• [TO-DO ITEM]
Write out every line of the listing below verbatim, without altering, omitting, or adding anything.

• [INFORMATION SHOWN]
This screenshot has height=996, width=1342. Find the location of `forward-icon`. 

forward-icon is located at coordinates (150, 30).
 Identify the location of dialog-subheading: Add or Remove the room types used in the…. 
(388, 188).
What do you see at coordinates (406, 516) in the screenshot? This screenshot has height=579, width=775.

• [PROBLEM SOLUTION]
This screenshot has height=996, width=1342. Find the location of `forward-icon`. 

forward-icon is located at coordinates (150, 30).
 Identify the location of dialog-subheading: Add or Remove the room types used in the…. 
(388, 188).
What do you see at coordinates (406, 516) in the screenshot? This screenshot has height=579, width=775.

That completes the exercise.